Cultural diversity has been conceptualized and studied in diverse ways. On the one hand, cultural diversity can be conceptualized based on people’s ethnic and national backgrounds. On the other hand, cultural dimensions are defined based on individuals' behaviors and traits. Sociologists further categorize the latter depending on the degree of typicality in cultural artifacts/activities and individuals’ omnivorousness over cultural tastes.
To understand issues about information accessibility within communities, research studies have examined human, social, and technical factors by taking a sociotechnical view. While this view provides a profound understanding of how people seek, use, and access information, this approach tends to overlook the impact of the larger structures of information landscapes that constantly shape peoples access to information.
KNEXT is a three-year collaborative project between Kent State University (KSU-SLIS) and the University of Maryland (UMD-CIS), which partners with local public libraries, small business development centers, economic development organizations, and community advocacy groups to bring advanced data analytics and business intelligence (DA&BI) services to public libraries in order to support small businesses, entrepreneurs, and community advocates within two recovering communities in Ohio and Maryland.
Neighborhoods are vaguely defined, localized regions that share similar characteristics.
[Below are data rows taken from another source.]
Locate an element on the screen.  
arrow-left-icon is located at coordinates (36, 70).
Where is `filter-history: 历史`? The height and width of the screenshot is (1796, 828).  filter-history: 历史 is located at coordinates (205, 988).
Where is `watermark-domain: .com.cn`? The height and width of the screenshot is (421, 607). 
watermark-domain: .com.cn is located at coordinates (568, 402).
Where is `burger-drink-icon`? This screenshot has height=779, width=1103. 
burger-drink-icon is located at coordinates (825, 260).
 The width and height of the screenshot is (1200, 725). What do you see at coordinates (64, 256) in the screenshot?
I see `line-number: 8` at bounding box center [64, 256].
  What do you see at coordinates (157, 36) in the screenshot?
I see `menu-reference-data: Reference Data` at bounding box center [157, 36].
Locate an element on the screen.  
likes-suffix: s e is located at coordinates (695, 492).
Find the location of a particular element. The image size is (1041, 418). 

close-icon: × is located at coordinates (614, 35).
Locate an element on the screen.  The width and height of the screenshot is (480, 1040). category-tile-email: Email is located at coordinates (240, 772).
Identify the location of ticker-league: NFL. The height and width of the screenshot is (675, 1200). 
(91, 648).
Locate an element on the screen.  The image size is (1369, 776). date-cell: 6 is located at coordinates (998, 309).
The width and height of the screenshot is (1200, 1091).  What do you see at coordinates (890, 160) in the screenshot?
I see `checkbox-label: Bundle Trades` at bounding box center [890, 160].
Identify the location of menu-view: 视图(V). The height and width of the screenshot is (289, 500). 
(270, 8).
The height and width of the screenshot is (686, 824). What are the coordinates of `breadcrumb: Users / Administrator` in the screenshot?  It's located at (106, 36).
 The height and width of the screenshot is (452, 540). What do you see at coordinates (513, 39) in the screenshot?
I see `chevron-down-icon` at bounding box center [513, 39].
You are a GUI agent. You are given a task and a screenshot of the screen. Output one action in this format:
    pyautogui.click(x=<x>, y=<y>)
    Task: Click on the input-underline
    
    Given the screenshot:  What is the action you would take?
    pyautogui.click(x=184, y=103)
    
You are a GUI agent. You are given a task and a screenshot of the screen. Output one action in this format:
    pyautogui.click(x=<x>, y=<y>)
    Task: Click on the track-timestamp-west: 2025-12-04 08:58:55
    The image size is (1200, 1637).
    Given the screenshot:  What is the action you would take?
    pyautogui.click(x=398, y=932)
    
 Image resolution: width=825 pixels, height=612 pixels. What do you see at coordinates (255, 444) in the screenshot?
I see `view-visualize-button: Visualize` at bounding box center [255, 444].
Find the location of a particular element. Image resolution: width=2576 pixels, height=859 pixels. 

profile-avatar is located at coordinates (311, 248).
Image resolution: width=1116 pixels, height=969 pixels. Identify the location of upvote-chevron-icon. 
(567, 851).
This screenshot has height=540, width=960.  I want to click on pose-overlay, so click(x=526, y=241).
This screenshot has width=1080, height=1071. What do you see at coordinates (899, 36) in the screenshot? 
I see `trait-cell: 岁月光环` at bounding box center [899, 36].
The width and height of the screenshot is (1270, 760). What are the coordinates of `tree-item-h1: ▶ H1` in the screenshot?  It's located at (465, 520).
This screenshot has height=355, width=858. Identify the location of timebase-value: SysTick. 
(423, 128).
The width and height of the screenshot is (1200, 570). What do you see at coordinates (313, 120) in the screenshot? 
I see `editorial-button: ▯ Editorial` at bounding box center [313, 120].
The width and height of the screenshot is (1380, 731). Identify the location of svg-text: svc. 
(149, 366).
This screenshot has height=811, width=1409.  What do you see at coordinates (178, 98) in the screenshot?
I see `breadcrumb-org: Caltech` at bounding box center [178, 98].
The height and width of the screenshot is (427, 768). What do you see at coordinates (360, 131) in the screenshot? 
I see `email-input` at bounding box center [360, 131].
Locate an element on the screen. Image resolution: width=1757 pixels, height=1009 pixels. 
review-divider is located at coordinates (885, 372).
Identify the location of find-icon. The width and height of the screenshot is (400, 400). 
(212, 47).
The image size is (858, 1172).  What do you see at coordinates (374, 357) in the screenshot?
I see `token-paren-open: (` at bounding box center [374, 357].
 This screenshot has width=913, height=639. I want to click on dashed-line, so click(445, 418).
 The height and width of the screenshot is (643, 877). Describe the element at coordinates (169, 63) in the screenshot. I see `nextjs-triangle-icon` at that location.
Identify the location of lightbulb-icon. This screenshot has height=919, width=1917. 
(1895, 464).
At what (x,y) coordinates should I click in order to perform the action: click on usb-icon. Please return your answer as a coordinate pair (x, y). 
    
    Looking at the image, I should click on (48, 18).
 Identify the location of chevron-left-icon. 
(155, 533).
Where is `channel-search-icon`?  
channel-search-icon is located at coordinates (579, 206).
They are most often defined, delineated, and named by the citizens that inhabit them rather than municipal government or commercial agencies. The names of these neighborhoods play an important role as a basis for community and sociodemographic identity, geographic communication, and historical context.
This research will develop a foundational tool for understanding how civic technologies are used and how information inequalities manifest in a city. User data from new civic technologies that reveal inequalities in the information environments of citizens has only recently become available. Since a large portion of data is demographically or geospatially biased due to varying human-data relationships, computational social scientists have used data modeling and algorithmic techniques to adjust the data and remove biases during data-processing.
To understand issues about information accessibility within communities, research studies have examined human, social, and technical factors and contexts by taking a socio-technical view. While this view provides a profound understanding of how people seek, use, and access information, this approach tends to overlook the impact of the larger structures of information landscapes that shape people’s access to information.
Urban renewal was a national initiative from the 1960s through 70s aimed at improving so-called “blighted” areas, and resulted in the displacement of many vibrant communities. While the underlying mechanisms of urban renewal have been examined, there have been very few data-driven, evidence-based studies that take into account the histories and interests of former residents. The “Human Face of Big Data” project started as a digital curation effort to design and develop a web-based, big data platform that provides insights and analytics into the mechanisms of this process.
Computational Archival Science (CAS) has been proposed as a trans-disciplinary field that combines computational and archival thinking. To provide grounded evidence, a foundational paper explored eight initial themes that constitute potential building blocks. In order for a CAS community to emerge, further studies are needed to test this framework. While the foundational paper for CAS provides a conceptual and theoretical basis of this new field, there is still a need to articulate useful guidelines and checkpoints that validate a CAS research agenda.
The Cycle Atlanta project aims at creating sensor systems that allow a bike to "see" its environment and collect data as a participatory effort so that we can help the City of Atlanta to make informed decisions about biking infrastructures. Specifically, a sensor box equipped with sonars, lidars, PM sensors, gas sensors, gyroscope, accelerometer, and others was developed to detect environmental factors that can give rise to cyclists' stress level. I participated in this project as a Data Science for Social Good (Atlanta's DSSG) Summer fellow in 2017.
Defining neighborhood boundaries within a city is a complex and often subjective task. Neighborhoods boundaries are defined by the people that visit and live in the region, and activities that occur within those boundaries. Depending on the individual or group activity being conducted, these boundaries can change substantially. Transportation and human mobility patterns offer a novel basis on which to explore and delineate neighborhoods.